Dublin’s Paul Mannion and James Loughrey of Cork in the GAA All-Ireland Senior Football Championship quarter-final Phase 1 at Croke Park on July 13th. Photograph: Bryan Keane/Inpho

 

The GAA announced on Monday the decision by Saturday’s GAA Central Council meeting that next month’s special congress in Páirc Uí Chaoimh will consider three football rule changes and the introduction of a Tier 2 championship.

The proposal aimed at potentially limiting Dublin to one Croke Park match in the Super 8 series will, however, have to wait until the next full congress in 2020.

That is because the matter was discussed at last February’s annual congress in Wexford where a motion from Donegal, declaring that no county could play home matches in Croke Park – code for taking Dublin out of the headquarters venue for one of their fixtures – was heavily defeated.

Given that Central Council is now proposing to give to the Central Competitions Control Committee (CCCC) the power to fix what was previously the Croke Park round of fixtures for any venue – in other words, essentially to revisit something previously before congress – it was decided that the annual decision-making body should have the final say.

It is part of a package of tweaks to the All-Ireland quarter-final round-robin series – or, in the vernacular, the Super 8s – as they enter the third year of a three-year trial.

Chasing each other’s tail

In a sense, the changes have been chasing each other’s tail. Originally the Croke Park round was Phase 1 of the quarter-finals and featured the provincial champions playing each other. In the first year of the trial that meant Galway-Kerry and Dublin-Donegal.

Donegal’s dissatisfaction with the model was based on the provincial champions not getting any advantage from their status, as they were being made play arguably their hardest matches on the first weekend.

The rationale behind that format was to prevent dead rubbers taking place by pitching what were expected to be the strongest teams against each other in Phase 1 so that they would take points from one another.

When the CCCC responded to the Donegal argument, it was to give the provincial champions a home match first. This year that tweak contributed to a couple of dead rubbers in one of the groups, with Dublin and Tyrone being able to name shadow teams for their match in Omagh, as both had already qualified for the All-Ireland semi-finals.

The CCCC will reserve the right to fix Dublin matches for Croke Park if the likely attendance makes that necessary

It didn’t work out for Donegal either, as they were drawn to play Mayo in Castlebar in their last match, which they duly lost and failed to qualify for the semi-finals.

In an attempt to fix the latest discrepancy, it is being proposed that the winners of Phase 1 play each other in Phase 2 so that only one team per group can go into the final weekend on two wins.

It is believed that the CCCC will reserve the right to fix Dublin matches for Croke Park if the likely attendance makes that necessary.

Central Council also selected the least-complicated format for a Tier 2 championship: a competition for Division Three and Four counties, unless they reach a provincial final, that will start as soon as the relevant counties have been eliminated from their provincial championships.

Last-minute call

A last-minute call on Friday evening by players’ body the Gaelic Players Association (GPA) for Central Council to defer a decision on this, pending the completion of the report of the fixtures work task force, was rejected and the GPA did not seek to raise the matter at Saturday’s meeting.

Rule changes that will be debated are familiar from the AFL earlier this year.
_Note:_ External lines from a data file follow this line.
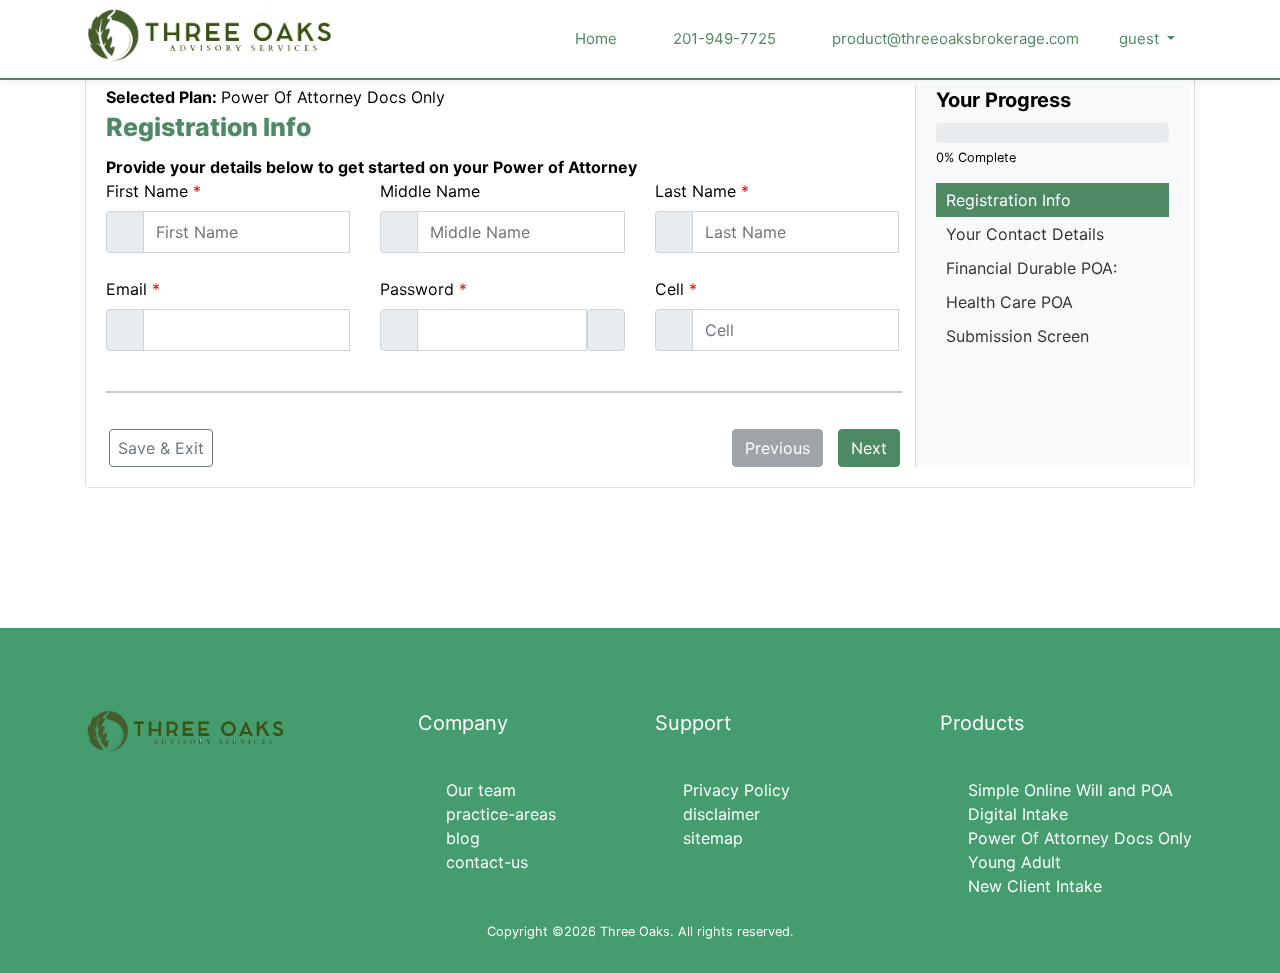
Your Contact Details (1025, 234)
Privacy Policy (736, 790)
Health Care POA (1009, 302)
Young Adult (1014, 862)
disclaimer (721, 814)
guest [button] (1141, 38)
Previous (777, 448)
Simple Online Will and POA (1070, 790)
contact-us (487, 862)
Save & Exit (161, 448)
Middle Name (430, 191)
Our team (481, 790)
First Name (147, 191)
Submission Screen (1017, 336)
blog (463, 838)
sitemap (713, 838)
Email (126, 289)
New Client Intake (1035, 886)
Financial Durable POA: (1031, 268)
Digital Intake (1018, 814)
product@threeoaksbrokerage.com (953, 38)
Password (417, 289)
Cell (669, 289)
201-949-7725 (722, 38)
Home (596, 38)
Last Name (695, 191)
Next (869, 448)
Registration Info (1008, 200)
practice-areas (501, 814)
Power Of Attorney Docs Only (1080, 838)
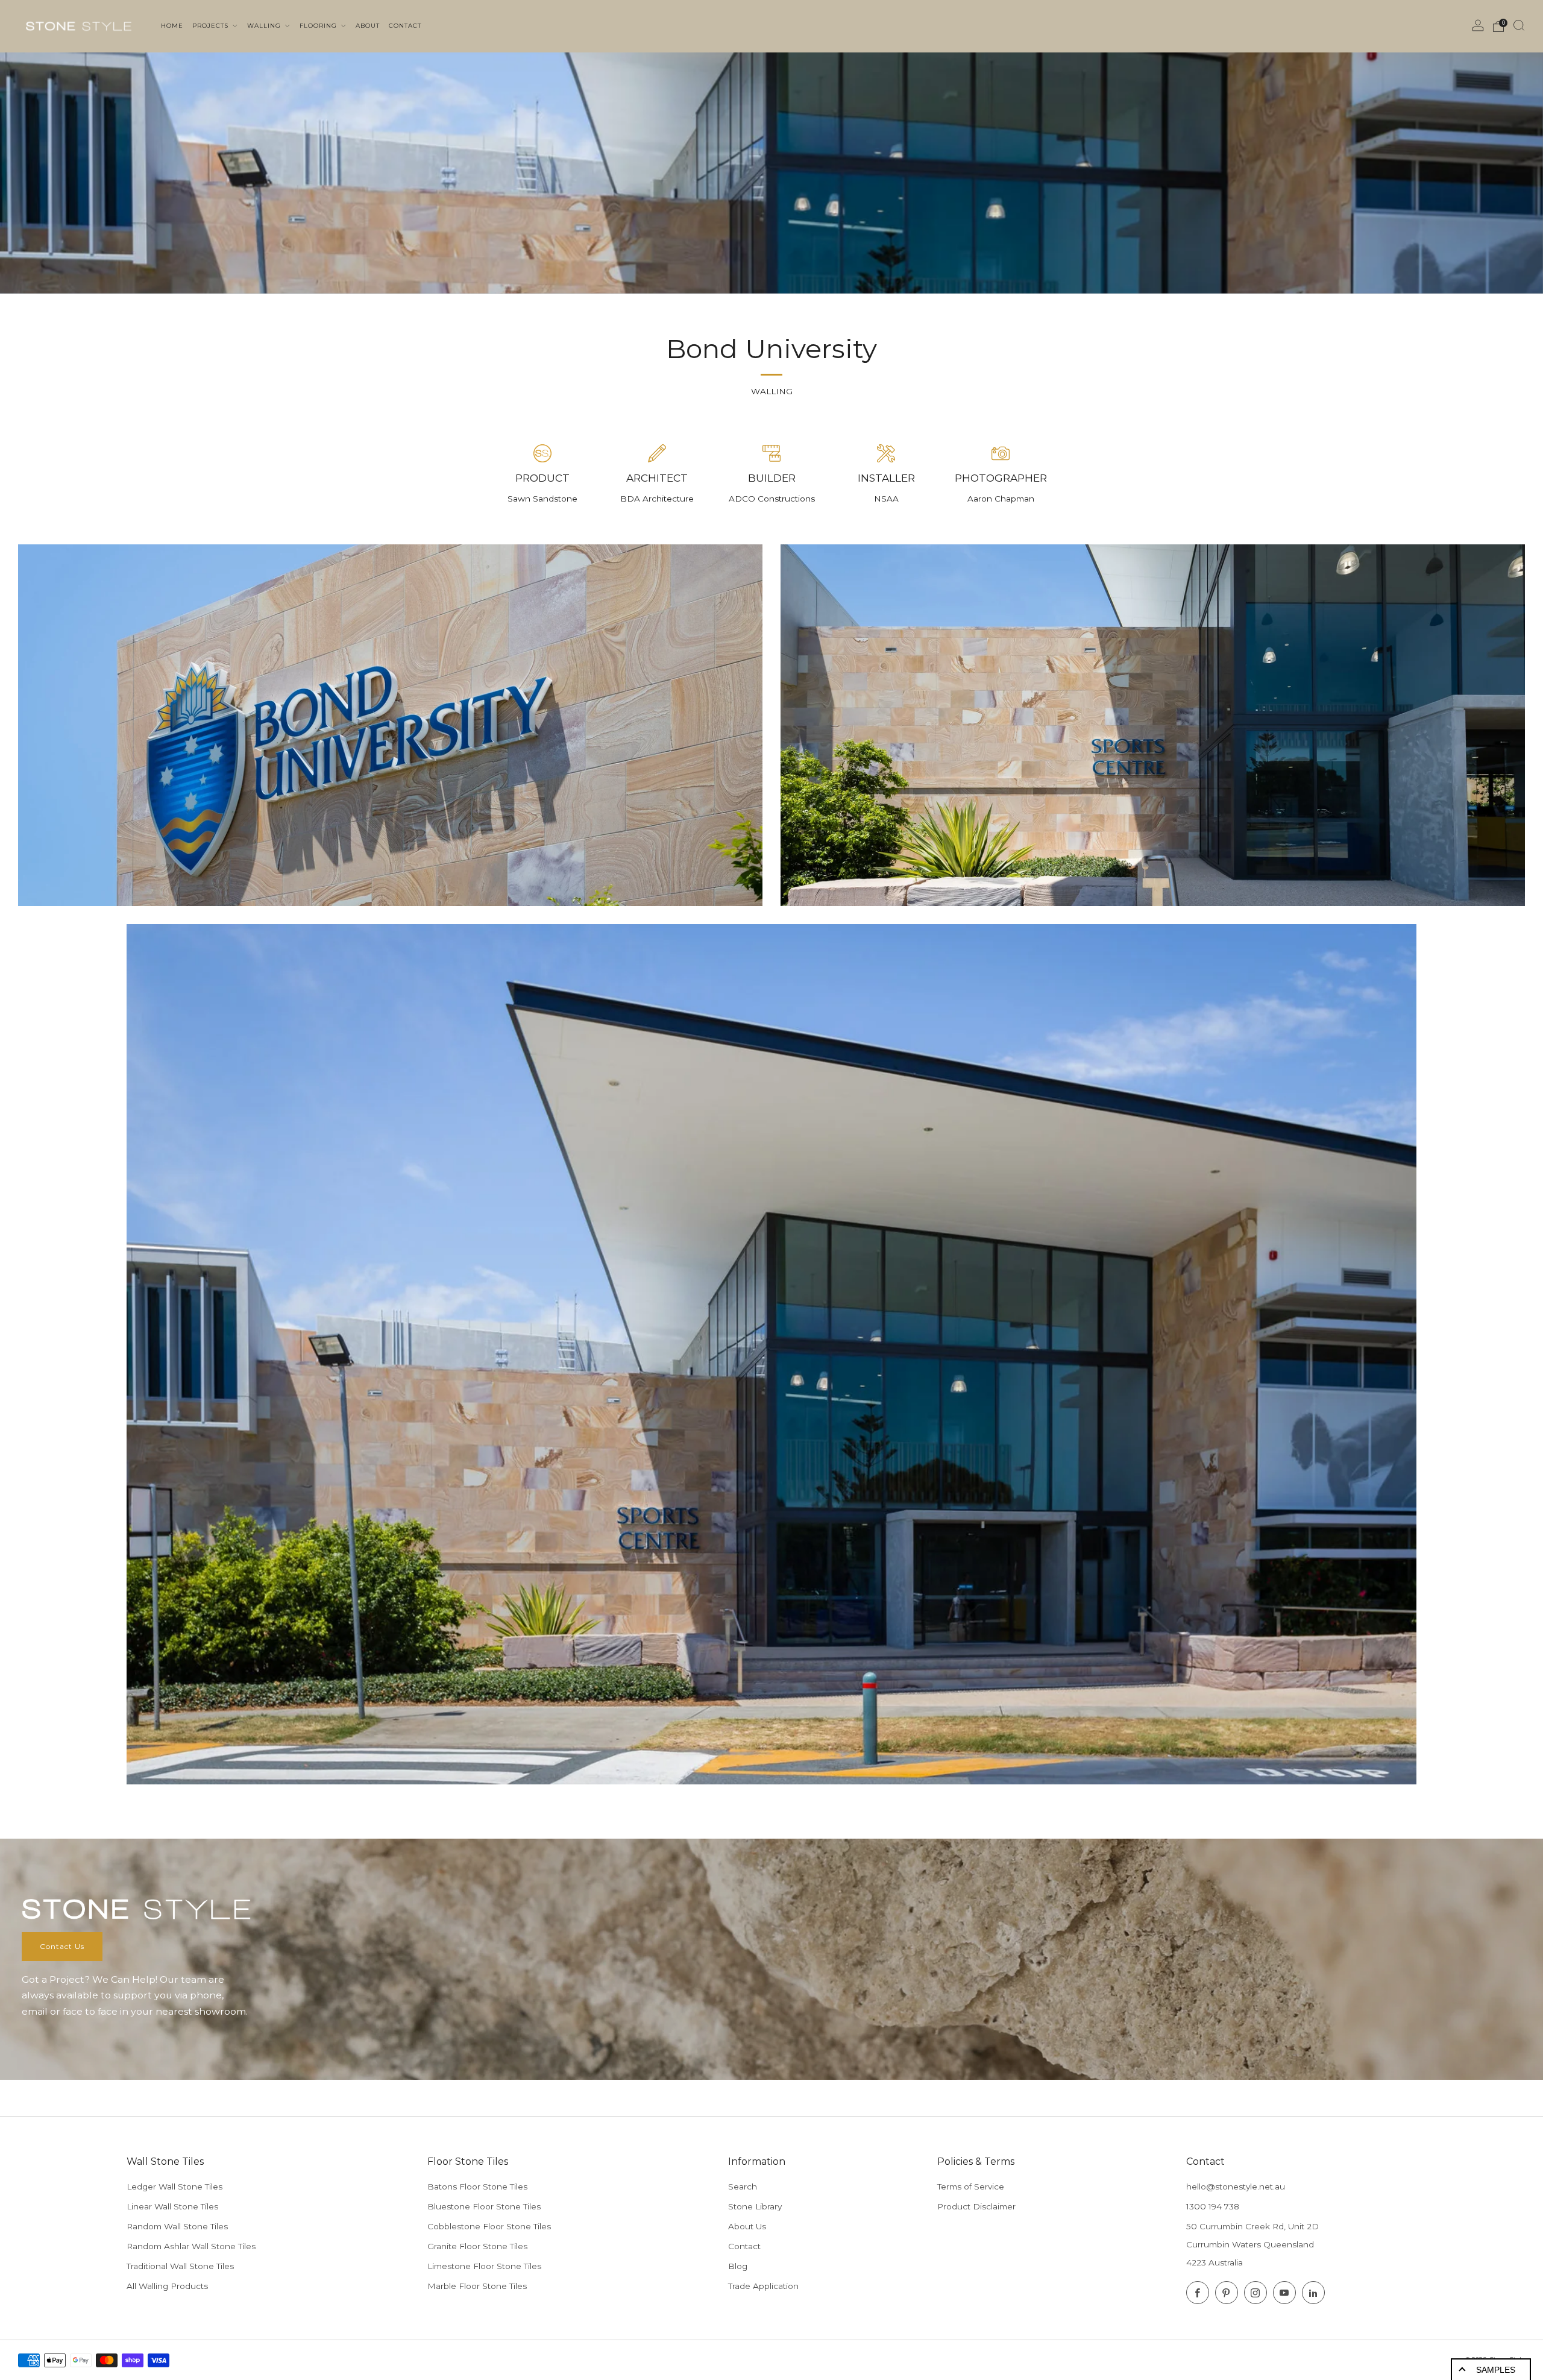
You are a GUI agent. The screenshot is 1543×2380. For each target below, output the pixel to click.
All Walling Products (167, 2286)
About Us (747, 2226)
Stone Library (755, 2206)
Five suggestions made by the Standing Committee on the Playing Rules (SCPR) were trialled in the pre-season competitions, but one was controversially dropped before the league – the restrictions on the hand-pass – and the other four adopted.

Of those four, the prohibition on kicking line-balls backwards has been dropped, as it wasn’t felt to have made any difference, but the other three will be debated.
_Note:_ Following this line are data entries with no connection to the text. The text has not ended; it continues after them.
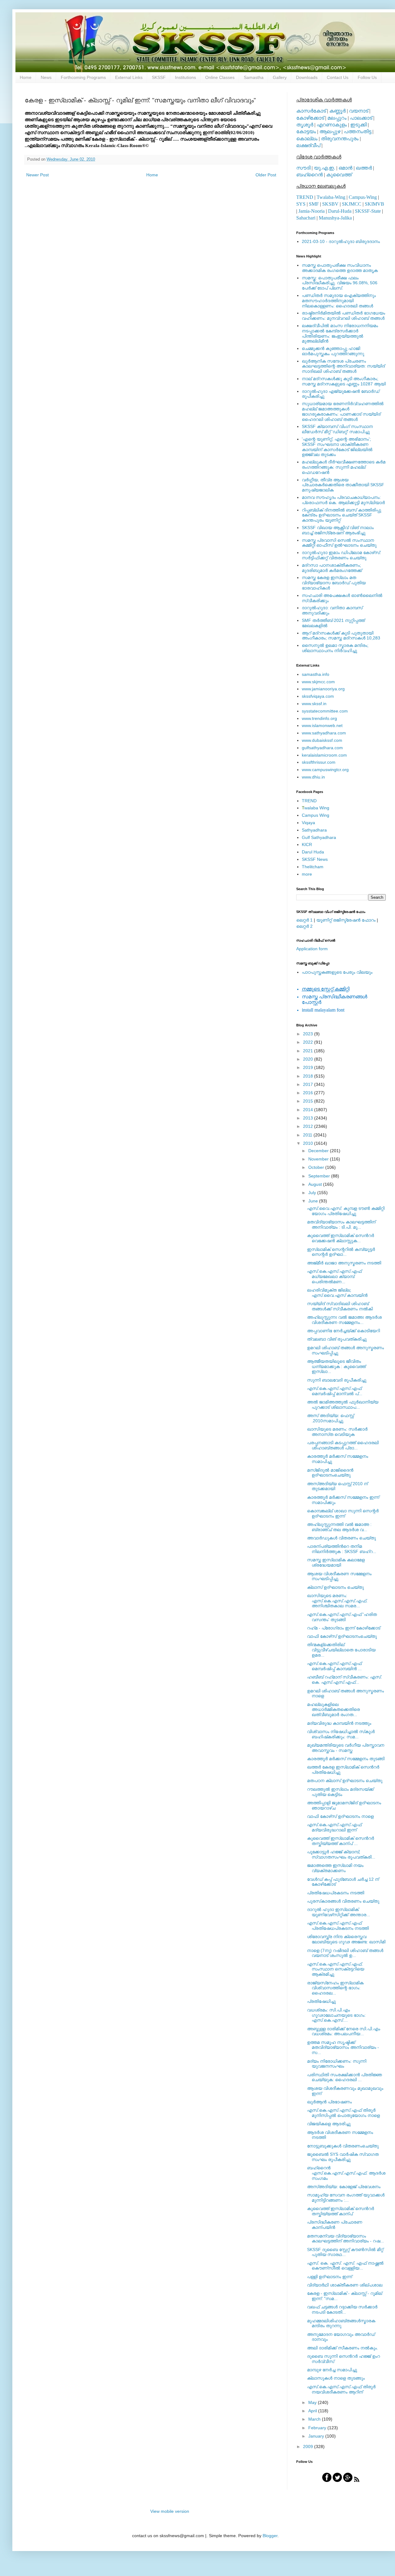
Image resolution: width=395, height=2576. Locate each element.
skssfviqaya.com (318, 696)
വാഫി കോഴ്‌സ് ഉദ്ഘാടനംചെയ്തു (342, 1636)
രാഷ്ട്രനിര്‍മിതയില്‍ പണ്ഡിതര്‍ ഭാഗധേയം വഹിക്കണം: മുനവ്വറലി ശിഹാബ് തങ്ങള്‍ (343, 315)
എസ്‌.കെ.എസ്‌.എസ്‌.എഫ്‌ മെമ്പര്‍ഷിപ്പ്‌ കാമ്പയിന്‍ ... (334, 1666)
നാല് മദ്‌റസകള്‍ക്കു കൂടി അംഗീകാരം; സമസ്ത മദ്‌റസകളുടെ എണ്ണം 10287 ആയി (344, 381)
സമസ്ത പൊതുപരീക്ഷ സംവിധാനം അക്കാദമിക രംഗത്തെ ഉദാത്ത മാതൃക (340, 268)
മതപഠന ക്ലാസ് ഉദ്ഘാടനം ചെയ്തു (344, 1780)
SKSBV (330, 204)
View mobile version (169, 2511)
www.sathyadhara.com (324, 732)
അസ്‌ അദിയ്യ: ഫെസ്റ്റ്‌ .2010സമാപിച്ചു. (330, 1418)
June (313, 1200)
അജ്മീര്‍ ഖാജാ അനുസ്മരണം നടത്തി (344, 1262)
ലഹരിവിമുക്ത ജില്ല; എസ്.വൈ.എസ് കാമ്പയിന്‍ (337, 1293)
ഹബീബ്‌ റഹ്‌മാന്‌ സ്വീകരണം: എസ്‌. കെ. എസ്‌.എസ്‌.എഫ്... (344, 1679)
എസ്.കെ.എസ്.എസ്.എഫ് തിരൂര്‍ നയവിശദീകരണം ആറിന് (341, 2389)
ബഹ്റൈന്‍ (309, 174)
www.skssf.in (314, 703)
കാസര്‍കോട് (311, 110)
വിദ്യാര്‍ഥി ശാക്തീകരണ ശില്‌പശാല (344, 2284)
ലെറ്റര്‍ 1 (304, 920)
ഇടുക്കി (358, 124)
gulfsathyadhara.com (322, 747)
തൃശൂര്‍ (304, 124)
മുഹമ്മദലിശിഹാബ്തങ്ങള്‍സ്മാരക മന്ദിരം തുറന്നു (341, 2323)
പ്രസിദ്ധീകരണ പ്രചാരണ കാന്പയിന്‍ (334, 2225)
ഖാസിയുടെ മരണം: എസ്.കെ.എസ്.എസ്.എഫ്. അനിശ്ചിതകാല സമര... (337, 1600)
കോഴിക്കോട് (310, 118)
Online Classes (220, 77)
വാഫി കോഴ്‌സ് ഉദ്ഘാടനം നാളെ (340, 1816)
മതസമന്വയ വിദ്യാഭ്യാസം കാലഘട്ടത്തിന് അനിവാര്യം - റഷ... (345, 2238)
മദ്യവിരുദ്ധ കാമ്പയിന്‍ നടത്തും (339, 1723)
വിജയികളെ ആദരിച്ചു (329, 2123)
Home (25, 77)
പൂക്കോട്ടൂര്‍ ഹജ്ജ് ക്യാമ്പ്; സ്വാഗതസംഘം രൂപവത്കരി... (341, 1854)
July (312, 1192)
The kick-outs from 20 metres is probably the least contentious, but there is also believed to be support for the attacking mark and the introduction of a 10-minute sin bin – despite significant misgivings about what is seen as a softening of the black card punishment, which currently requires the offending player to be replaced for the duration of the match.

The attacking mark was reasonably popular although, for some, it entailed a slowing-down of the game, as it enables an attacker to catch a ball and halt play – the option of playing on is also there – in order to take a free kick. 

Proposals for GAA special congress in Cork, October 19th

Football rule changes
All kick-outs to be taken from the 20-metre line.

An attacking mark to be awarded when a ball is fielded having been kicked at least 20 metres inside the opposition 45.

Punishment for black cards to be eased from immediate substitution to 10 minutes in a sin bin.

Tier 2 football championship
New championship to be contested by 16 counties from Divisions Three and Four of the AFL, except those who qualify for their provincial final. Competing teams will go straight into an open-draw, knockout format as soon as they are beaten in the provincial championships. The All-Ireland qualifier series will accordingly be shortened from four to two rounds.